▸ INPUT DATA:
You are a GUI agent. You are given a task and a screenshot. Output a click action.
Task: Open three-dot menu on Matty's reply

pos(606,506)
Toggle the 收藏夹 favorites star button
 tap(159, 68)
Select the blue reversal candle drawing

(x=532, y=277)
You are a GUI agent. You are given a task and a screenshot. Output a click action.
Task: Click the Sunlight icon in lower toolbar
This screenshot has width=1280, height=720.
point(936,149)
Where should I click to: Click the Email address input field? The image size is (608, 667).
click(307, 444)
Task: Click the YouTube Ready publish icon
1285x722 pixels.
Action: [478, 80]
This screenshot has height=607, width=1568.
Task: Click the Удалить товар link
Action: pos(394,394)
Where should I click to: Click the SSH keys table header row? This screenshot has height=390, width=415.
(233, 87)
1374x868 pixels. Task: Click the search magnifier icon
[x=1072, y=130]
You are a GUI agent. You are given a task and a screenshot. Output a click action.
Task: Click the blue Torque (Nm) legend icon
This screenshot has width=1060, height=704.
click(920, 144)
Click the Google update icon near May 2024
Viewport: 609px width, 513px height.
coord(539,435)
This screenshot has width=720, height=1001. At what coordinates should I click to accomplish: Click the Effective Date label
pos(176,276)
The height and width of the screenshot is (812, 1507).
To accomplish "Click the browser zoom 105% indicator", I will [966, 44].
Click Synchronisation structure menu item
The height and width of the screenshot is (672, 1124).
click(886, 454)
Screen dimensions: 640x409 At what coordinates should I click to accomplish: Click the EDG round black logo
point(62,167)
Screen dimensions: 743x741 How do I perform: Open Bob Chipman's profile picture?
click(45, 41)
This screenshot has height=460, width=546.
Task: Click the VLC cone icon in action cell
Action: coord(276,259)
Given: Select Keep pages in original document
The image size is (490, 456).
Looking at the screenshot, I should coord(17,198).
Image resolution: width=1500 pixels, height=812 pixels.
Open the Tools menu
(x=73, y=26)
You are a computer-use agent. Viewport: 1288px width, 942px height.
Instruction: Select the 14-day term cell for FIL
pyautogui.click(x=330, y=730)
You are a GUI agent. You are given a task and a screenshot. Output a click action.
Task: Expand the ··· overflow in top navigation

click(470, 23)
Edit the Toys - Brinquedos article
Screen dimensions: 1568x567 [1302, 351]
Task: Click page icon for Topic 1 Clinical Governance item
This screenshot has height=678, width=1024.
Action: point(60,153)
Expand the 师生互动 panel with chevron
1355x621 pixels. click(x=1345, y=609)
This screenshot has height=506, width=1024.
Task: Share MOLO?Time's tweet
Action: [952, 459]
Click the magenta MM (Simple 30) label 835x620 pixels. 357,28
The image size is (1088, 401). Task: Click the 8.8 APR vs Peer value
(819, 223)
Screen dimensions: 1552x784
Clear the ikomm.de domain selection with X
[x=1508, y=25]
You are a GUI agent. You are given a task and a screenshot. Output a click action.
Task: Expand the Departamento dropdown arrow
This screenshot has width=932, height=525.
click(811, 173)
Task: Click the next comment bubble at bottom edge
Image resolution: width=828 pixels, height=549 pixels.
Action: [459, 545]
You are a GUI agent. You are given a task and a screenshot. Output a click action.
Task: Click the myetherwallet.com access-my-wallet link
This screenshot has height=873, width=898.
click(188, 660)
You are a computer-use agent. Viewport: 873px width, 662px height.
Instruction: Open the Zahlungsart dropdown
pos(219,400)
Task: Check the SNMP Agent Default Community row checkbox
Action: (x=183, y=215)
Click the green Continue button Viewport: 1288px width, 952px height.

▸ EXERCISE DETAILS:
Set down all of the entries exactly, please.

▸ OUTPUT OF THE EXERCISE:
You are a GUI agent. You are given a task and a screenshot. Output a click action.
Task: Open three-dot menu on Matty's reply

pos(606,506)
Toggle the 收藏夹 favorites star button
 tap(159, 68)
Select the blue reversal candle drawing

(x=532, y=277)
You are a GUI agent. You are given a task and a screenshot. Output a click action.
Task: Click the Sunlight icon in lower toolbar
This screenshot has width=1280, height=720.
point(936,149)
Where should I click to: Click the Email address input field? The image size is (608, 667).
click(307, 444)
Task: Click the YouTube Ready publish icon
1285x722 pixels.
Action: [478, 80]
This screenshot has height=607, width=1568.
Task: Click the Удалить товар link
Action: pos(394,394)
Where should I click to: Click the SSH keys table header row? This screenshot has height=390, width=415.
(233, 87)
1374x868 pixels. Task: Click the search magnifier icon
[x=1072, y=130]
You are a GUI agent. You are given a task and a screenshot. Output a click action.
Task: Click the blue Torque (Nm) legend icon
This screenshot has width=1060, height=704.
click(920, 144)
Click the Google update icon near May 2024
Viewport: 609px width, 513px height.
coord(539,435)
This screenshot has width=720, height=1001. At what coordinates should I click to accomplish: Click the Effective Date label
pos(176,276)
The height and width of the screenshot is (812, 1507).
To accomplish "Click the browser zoom 105% indicator", I will [966, 44].
Click Synchronisation structure menu item
The height and width of the screenshot is (672, 1124).
click(886, 454)
Screen dimensions: 640x409 At what coordinates should I click to accomplish: Click the EDG round black logo
point(62,167)
Screen dimensions: 743x741 How do I perform: Open Bob Chipman's profile picture?
click(45, 41)
This screenshot has height=460, width=546.
Task: Click the VLC cone icon in action cell
Action: coord(276,259)
Given: Select Keep pages in original document
The image size is (490, 456).
Looking at the screenshot, I should coord(17,198).
Image resolution: width=1500 pixels, height=812 pixels.
Open the Tools menu
(x=73, y=26)
You are a computer-use agent. Viewport: 1288px width, 942px height.
Instruction: Select the 14-day term cell for FIL
pyautogui.click(x=330, y=730)
You are a GUI agent. You are given a task and a screenshot. Output a click action.
Task: Expand the ··· overflow in top navigation

click(470, 23)
Edit the Toys - Brinquedos article
Screen dimensions: 1568x567 [1302, 351]
Task: Click page icon for Topic 1 Clinical Governance item
This screenshot has height=678, width=1024.
Action: point(60,153)
Expand the 师生互动 panel with chevron
1355x621 pixels. click(x=1345, y=609)
This screenshot has height=506, width=1024.
Task: Share MOLO?Time's tweet
Action: [952, 459]
Click the magenta MM (Simple 30) label 835x620 pixels. 357,28
The image size is (1088, 401). Task: Click the 8.8 APR vs Peer value
(819, 223)
Screen dimensions: 1552x784
Clear the ikomm.de domain selection with X
[x=1508, y=25]
You are a GUI agent. You are given a task and a screenshot. Output a click action.
Task: Expand the Departamento dropdown arrow
This screenshot has width=932, height=525.
click(811, 173)
Task: Click the next comment bubble at bottom edge
Image resolution: width=828 pixels, height=549 pixels.
Action: [459, 545]
You are a GUI agent. You are given a task and a screenshot. Output a click action.
Task: Click the myetherwallet.com access-my-wallet link
This screenshot has height=873, width=898.
click(188, 660)
You are a computer-use agent. Viewport: 873px width, 662px height.
Instruction: Open the Zahlungsart dropdown
pos(219,400)
Task: Check the SNMP Agent Default Community row checkbox
Action: (x=183, y=215)
Click the green Continue button Viewport: 1288px width, 952px height.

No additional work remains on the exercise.